-- DATA LISTING follows --

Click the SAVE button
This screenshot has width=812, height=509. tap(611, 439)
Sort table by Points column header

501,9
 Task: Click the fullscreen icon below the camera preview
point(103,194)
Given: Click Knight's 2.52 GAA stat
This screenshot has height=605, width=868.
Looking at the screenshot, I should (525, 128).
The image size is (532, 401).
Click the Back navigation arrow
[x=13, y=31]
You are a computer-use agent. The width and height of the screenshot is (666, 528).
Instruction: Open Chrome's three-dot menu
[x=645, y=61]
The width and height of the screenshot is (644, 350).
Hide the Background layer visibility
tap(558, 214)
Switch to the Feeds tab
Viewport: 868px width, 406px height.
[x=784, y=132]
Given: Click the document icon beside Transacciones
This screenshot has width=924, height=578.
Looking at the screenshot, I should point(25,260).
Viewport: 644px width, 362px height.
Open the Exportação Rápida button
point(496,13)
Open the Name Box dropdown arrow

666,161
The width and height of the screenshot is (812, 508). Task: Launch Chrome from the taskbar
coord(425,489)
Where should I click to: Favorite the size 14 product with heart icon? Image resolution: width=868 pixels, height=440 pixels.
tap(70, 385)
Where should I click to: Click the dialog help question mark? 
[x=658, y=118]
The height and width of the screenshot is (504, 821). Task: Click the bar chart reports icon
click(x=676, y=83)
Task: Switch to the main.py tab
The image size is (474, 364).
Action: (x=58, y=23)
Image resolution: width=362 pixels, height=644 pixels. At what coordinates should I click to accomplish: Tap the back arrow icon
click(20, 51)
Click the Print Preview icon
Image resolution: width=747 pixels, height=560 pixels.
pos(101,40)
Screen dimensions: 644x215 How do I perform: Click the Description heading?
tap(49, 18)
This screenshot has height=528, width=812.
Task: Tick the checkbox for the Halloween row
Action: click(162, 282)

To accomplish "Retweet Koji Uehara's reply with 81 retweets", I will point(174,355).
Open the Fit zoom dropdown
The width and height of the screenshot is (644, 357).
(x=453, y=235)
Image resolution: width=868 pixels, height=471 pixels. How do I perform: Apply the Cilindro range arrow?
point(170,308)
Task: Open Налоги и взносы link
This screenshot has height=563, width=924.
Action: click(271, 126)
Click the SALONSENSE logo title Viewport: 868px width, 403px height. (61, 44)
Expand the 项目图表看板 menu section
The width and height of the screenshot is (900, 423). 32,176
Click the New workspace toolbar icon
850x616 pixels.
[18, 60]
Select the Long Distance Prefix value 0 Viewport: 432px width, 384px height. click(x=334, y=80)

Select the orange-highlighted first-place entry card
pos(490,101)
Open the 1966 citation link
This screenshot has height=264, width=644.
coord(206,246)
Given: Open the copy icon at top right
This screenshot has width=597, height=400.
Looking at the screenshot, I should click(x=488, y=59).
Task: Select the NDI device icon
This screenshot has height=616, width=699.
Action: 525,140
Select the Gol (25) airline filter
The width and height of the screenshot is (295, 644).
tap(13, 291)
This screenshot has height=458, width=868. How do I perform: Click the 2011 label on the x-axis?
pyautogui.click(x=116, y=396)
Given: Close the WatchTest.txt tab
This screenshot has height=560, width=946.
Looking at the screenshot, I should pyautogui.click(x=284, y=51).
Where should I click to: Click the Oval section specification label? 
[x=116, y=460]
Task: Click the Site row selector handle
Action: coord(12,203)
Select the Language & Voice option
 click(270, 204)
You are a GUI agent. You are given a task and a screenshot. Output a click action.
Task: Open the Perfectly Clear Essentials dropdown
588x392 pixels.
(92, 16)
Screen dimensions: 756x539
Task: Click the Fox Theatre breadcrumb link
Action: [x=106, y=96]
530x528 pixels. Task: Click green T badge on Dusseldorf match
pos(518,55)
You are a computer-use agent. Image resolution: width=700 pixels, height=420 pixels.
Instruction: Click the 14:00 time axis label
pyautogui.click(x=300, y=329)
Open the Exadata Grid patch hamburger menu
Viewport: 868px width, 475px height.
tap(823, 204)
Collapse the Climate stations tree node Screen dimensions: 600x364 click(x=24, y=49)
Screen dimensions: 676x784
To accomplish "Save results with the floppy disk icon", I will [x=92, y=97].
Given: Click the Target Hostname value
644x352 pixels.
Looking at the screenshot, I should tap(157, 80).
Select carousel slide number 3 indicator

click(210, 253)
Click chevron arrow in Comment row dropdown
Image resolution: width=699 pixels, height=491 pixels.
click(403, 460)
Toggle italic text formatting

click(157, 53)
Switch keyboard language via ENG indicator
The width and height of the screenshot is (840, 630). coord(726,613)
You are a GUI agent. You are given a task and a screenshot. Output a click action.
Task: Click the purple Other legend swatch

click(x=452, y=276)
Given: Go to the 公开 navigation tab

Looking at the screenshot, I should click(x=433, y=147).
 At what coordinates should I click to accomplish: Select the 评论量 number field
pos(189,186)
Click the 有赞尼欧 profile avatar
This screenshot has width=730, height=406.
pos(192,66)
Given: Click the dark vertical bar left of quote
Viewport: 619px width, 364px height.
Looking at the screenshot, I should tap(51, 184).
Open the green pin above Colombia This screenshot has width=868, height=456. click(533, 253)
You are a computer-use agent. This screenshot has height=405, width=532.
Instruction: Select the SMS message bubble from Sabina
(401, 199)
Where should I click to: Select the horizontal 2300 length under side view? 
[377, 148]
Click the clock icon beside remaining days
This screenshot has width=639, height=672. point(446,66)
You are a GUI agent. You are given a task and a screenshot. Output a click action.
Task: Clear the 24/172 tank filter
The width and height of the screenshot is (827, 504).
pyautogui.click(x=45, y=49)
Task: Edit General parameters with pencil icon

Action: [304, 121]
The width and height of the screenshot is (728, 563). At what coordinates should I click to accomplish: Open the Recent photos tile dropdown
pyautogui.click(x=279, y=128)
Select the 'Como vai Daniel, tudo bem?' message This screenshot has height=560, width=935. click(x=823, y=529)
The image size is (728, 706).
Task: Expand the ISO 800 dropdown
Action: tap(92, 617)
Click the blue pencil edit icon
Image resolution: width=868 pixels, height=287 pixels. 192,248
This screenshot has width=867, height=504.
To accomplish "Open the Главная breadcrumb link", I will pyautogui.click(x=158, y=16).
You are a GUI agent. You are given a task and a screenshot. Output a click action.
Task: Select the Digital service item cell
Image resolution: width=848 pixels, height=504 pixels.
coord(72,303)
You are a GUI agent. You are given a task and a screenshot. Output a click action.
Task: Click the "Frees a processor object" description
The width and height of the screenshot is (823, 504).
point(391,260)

-- DATA LISTING concluded --

EXERCISE INSTRUCTIONS ->
Line count for "Clear": state how many lines of the records contain it, and give only the number.

RESPONSE AREA ->
2